Does Kanhaiya have a single word of even mild chastisement for them? No, not a word. No mention either in his speech of the Congress' role in failing to remove poverty despite nearly six decades in power. No mention of the serial scams of the past UPA decade that stole the wealth of all Indians, especially those Kanhaiya's heart rightly bleeds most for: the desperately poor. Their food subsidies and MNREGA wages were cruelly siphoned off.

Sacrifice

In his anguish, Kanhaiya does mention the sacrifice of our soldiers - but again says not a word against those who kill them. Instead this is what he said: "Who is responsible for deaths of soldiers? And in Parliament, who are you playing politics with? Who will take responsibility for those dying? Not the ones who are fighting, but rather the people making us fight. So who is responsible for war?"

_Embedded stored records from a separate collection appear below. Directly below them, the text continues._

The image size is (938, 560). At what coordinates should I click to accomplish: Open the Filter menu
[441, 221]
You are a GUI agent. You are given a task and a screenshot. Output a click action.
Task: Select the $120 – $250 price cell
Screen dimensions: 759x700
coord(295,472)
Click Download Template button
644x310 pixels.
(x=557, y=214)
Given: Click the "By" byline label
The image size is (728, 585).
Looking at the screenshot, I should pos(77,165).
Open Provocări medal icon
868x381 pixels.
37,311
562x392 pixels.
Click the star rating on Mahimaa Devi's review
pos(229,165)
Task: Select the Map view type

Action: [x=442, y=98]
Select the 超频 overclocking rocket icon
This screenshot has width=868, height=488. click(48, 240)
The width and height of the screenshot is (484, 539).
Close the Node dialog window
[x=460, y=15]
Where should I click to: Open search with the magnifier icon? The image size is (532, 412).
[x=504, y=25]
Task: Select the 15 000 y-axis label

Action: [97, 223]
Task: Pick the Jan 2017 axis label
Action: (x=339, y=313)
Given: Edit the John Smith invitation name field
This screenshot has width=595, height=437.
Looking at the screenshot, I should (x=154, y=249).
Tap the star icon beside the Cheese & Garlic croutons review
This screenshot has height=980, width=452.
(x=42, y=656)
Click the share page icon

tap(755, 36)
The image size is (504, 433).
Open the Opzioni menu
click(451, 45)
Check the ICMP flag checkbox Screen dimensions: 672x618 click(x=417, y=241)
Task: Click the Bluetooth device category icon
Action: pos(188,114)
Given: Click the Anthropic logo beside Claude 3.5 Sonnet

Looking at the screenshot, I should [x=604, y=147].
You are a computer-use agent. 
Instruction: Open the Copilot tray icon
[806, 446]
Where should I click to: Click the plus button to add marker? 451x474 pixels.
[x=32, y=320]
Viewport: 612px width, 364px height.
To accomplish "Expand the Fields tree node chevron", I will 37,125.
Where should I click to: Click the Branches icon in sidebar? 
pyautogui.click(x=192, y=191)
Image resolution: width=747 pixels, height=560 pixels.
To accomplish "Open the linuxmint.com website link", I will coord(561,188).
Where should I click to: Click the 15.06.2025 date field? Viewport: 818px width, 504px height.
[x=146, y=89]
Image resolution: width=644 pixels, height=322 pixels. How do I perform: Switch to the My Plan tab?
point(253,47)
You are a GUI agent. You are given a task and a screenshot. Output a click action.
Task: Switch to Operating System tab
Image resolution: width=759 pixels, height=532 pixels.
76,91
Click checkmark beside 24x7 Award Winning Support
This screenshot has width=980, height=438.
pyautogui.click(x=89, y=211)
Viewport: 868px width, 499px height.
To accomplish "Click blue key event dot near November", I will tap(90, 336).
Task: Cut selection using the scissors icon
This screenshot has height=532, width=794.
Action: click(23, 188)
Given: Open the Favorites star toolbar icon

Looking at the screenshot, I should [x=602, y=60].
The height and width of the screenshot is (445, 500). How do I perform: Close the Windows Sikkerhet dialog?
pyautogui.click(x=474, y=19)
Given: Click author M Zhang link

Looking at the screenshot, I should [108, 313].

Not a word against the perpetrators of terrorism from Pakistan but misdirected fulminations against "people making us fight" as if Pakistan's decades-long terrorism directed against India is, somehow perversely, India's fault.

Kanhaiya doesn't say a word against Sonia Gandhi or Rahul whose family has governed India - the India he decries - for six decades. He doesn't say a word either against his Left cohabitors who ruined West Bengal with a mixture of violence and povertarian politics. But he has no such qualms about the PM, telling a national daily that the "student movement" would continue till "the ruling alliance was thrown out of power".

There's nothing wrong with opposing the government. But to treat Kanhaiya as a messiah when he hasn't uttered a single original thought, merely parroting an ultra-Left ideology, is as wrong-headed as the government charging him with sedition.